The real bash engine is more complicated than this: it has to take care of some chunk options such as echo, results, include, cache, and so on. For example, when echo = FALSE, the source code should be hidden, and when cache = TRUE, the code chunk should be cached. In all, the behavior of these language engines is very similar to the R engine, although the support is not as comprehensive as R.

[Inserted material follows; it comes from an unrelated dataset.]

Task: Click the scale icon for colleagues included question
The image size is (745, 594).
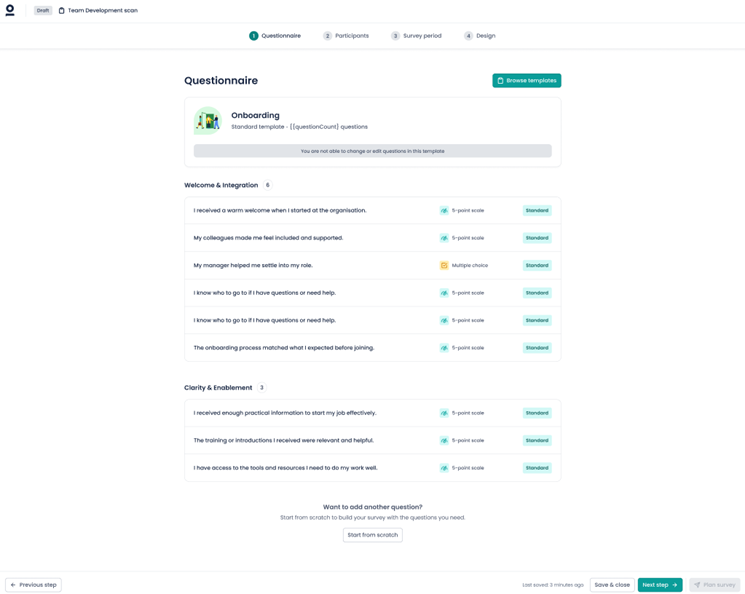Action: pyautogui.click(x=444, y=238)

Note in particular the cache of language engines other than R: in most cases, only the side effects such as printing are cached, due to the fact that it is difficult for R to know which objects are created in a code chunk if the code is not written in R. In other words, objects are lost when we exit from a chunk (unless they are exported to files). Normally we will not be able to reuse an object created from previous chunks. The reason that we can use R objects across different chunks is that all R chunks are evaluated in the same R session, but other languages are evaluated in separate sessions per chunk basis.

11.1.2  Engine Options

For language engines, there are two common chunk options:

engine.path specifies the full path to the engine program as a character string; this may be useful to Windows users when the program to be called is not in the environmental variable PATH (i.e., the program cannot be run without full path in the command line), or to Linux users when there are multiple versions of one program installed and we do not want to use the default version; in both cases, we can set the chunk option engine.path = ’full/path/to/program’, e.g., engine.path = ’/usr/bin/ruby1.9.1’ (if there are multiple versions of Ruby) or engine.path = ’C:/Program Files/SASHome/x86/9.3/sas.exe’(to specify the full path of SAS);

engine.opts additional options to be passed to an engine; its value depends on the specific engine; for most engines, it contains additional command line arguments, e.g., for engine = ’ruby’, we can set engine.opts = ’-v’ for Ruby to print its version number, then turn on the verbose mode.

11.2    Languages and Tools

Most languages and tools are supported through the system() interface, as mentioned in the last section. There are a few exceptions, however, such as C++ and TikZ.

11.2.1  C++

C++ is supported in knitr through the Rcpp package (Eddelbuettel et al., 2015). When we set engine = ’Rcpp’, the function sourceCpp() in Rcpp is used to compile C++ code chunks, which in fact calls R CMD SHLIB internally to build a shared library and load it into R for future use.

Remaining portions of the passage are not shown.